**PAGE TEXT:**
····················
Almost ten years ago, my wife’s father died in a tragic accident. A month or two after it happened, she ran into an acquaintance from our church and school. As they were catching up on things, my wife mentioned the death of her father and the response from our “friend” was: “Been there, done that!”
Was it the awkwardness of responding to someone still grieving? Was it an attempt to lighten the moment? Maybe it was simply the raw reality of coping with the inevitable. Whatever the intent, the result was a feeling of hurt at what felt like callous indifference.
Conversational Narcissism
I recently came across a term that has stuck in my mind: conversational narcissism. It describes the tendency many of us have to take over a conversation and make it about ourselves. The story above is a form of conversational narcissism as it describes someone who didn’t want to deal with the touchy-feely issue of another person coping with death and instead wanted to redirect toward her own experience with it and thereby dismiss the topic entirely.
We are all guilty of conversational narcissism. Often, it happens because we’re trying to make relevant connections within the conversation. For example, if I mention that I am going to Denver for a meeting and the other person responds by saying: oh yeah, my brother just go back from Denver and he said…. The word Denver triggers a connective response so the conversation is shifted in one deft sentence. In this case, I may choose to push forward with the line of thought about my trip or I may follow the shift by courteously asking about the brother’s trip. Either way, we are likely headed away from my trip to Denver.
····················
**INFORMATION SUPPLIED:**
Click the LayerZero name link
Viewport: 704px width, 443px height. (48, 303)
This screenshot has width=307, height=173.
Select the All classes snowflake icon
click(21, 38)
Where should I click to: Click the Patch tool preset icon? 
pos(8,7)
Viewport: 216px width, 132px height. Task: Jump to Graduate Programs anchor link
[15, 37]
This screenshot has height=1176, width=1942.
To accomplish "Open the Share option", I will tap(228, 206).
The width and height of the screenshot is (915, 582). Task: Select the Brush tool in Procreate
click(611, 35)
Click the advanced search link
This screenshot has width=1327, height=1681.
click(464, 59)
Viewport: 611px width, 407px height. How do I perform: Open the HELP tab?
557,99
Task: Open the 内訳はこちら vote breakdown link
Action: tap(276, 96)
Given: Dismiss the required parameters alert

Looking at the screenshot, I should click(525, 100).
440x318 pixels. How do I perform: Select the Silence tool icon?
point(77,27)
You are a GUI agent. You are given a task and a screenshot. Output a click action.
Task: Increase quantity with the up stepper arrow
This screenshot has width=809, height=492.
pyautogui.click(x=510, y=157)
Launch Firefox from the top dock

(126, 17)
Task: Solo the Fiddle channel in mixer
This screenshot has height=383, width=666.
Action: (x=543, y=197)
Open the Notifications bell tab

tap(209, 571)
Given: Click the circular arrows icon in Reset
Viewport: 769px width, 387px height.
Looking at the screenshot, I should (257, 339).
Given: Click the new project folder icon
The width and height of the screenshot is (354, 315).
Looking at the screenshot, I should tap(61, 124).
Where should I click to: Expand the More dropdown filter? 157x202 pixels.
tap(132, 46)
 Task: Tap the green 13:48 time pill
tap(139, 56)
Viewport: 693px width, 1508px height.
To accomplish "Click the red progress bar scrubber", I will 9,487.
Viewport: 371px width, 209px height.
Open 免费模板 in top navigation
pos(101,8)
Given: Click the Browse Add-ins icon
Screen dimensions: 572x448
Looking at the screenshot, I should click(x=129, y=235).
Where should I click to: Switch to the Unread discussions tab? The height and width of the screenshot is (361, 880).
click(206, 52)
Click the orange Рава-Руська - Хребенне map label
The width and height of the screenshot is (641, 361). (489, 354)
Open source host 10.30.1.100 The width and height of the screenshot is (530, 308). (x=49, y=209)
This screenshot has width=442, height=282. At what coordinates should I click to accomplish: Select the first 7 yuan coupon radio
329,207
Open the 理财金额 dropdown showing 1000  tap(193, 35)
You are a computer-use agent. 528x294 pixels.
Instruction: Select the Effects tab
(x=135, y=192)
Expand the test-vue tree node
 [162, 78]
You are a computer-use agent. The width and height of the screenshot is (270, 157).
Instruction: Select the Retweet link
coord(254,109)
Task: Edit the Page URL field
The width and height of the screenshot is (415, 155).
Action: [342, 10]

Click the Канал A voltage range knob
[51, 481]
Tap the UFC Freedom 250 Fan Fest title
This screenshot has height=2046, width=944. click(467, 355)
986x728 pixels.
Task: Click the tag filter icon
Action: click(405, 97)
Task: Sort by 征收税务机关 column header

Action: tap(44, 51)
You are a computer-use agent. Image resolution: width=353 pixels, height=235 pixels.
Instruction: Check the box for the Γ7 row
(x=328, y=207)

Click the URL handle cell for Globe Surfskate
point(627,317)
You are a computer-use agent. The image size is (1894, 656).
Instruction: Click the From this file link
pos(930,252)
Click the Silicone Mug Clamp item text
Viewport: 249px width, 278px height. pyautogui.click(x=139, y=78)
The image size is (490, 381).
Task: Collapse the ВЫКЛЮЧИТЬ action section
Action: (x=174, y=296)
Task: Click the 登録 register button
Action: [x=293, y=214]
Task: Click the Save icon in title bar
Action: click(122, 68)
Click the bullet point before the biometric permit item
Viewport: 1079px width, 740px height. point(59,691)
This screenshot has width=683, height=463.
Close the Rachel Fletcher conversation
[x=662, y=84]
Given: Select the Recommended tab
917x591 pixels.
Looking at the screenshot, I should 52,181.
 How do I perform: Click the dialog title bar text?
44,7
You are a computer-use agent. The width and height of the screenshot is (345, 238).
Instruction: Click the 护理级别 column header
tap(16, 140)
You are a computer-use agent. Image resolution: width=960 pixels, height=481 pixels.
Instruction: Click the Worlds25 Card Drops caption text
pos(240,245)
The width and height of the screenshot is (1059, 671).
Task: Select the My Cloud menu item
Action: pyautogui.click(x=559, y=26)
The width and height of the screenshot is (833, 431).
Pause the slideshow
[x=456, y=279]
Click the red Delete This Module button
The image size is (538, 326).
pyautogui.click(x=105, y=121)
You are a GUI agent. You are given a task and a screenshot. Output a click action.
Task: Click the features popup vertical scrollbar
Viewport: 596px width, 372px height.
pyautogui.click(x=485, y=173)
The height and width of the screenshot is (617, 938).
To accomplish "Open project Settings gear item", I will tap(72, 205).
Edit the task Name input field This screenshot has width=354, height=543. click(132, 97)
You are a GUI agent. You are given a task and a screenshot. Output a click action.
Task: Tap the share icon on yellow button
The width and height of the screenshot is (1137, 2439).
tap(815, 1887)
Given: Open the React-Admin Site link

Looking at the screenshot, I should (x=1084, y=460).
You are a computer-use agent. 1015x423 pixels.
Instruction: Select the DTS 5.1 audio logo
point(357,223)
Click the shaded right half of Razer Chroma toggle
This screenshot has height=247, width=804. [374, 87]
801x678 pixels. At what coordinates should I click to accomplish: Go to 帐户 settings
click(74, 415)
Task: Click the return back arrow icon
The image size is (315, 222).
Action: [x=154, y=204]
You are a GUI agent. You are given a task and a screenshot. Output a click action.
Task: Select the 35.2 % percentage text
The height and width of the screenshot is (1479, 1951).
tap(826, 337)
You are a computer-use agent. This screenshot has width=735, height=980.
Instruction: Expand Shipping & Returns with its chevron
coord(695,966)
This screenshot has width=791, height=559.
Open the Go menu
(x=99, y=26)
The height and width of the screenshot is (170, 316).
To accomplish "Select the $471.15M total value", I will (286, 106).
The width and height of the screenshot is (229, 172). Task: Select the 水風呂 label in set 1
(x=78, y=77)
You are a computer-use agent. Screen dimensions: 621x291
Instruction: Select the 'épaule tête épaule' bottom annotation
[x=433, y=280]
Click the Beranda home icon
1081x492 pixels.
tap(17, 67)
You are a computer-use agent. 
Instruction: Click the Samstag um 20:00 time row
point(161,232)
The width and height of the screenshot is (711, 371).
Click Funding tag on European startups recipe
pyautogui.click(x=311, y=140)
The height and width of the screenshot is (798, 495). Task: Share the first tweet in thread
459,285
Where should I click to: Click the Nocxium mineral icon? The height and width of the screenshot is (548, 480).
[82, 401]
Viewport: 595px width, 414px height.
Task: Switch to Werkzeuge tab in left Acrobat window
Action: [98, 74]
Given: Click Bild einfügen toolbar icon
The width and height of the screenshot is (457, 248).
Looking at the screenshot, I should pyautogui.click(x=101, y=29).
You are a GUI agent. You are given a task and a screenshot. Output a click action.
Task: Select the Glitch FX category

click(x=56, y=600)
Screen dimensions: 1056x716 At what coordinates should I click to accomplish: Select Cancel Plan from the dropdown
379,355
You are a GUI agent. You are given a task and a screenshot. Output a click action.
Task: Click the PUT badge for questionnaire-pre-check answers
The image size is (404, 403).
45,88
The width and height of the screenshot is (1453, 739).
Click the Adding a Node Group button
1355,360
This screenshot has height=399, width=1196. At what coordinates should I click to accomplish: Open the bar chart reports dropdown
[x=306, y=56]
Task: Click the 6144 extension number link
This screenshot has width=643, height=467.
····················
**ACTIVITIES:**
a. List the possible explanations that the essay on conversational narcissism suggests for the acquaintance's reply to the news of the death.
b. Continue the essay on conversational narcissism, picking up after its final sentence about the trip to Denver.

**ANSWERS PER TASK:**
a.
- The awkwardness of responding to someone still grieving
- An attempt to lighten the moment
- The raw reality of coping with the inevitable

b.
The tendency to highjack a conversation is generally not intentional nor mean-spirited. It goes hand-in-hand with our difficulty in listening to others. We are often so busy trying to think of what we will say next that it becomes difficult to follow anything another person is saying. If they are giving us such wonderfully connective cues, how can we resist? Here are some other examples:
- You: “We went to restaurant X over the week-end.” Me: “Good place. we were just there last week and had a delightful calamari app. Afterward, we walked around the block to a little shop…”
- Me: “My son has a school project which requires a trip to the museum. We’re heading over this afternoon.” You: “Those school projects can be such a pain. We had one last week in which…”
- You: “One time at band camp, I had to march for two hours straight.” Me: “Thank goodness I never went to band camp! i always went to basketball camp and we would…”
In each case above, the opportunity to learn more about the speaker’s statement is lost in a shift toward the listener’s response. The examples above are small talk examples. Is it more acceptable to highjack a conversation when it is just small talk? Perhaps. After all it doesn’t really matter, right? The problem is, rarely does it stop with the small things. The tendency is habitual and we often find serial highjackings in the same conversation. The conversational narcissist tends to shift everything about the conversation toward themselves or their experience.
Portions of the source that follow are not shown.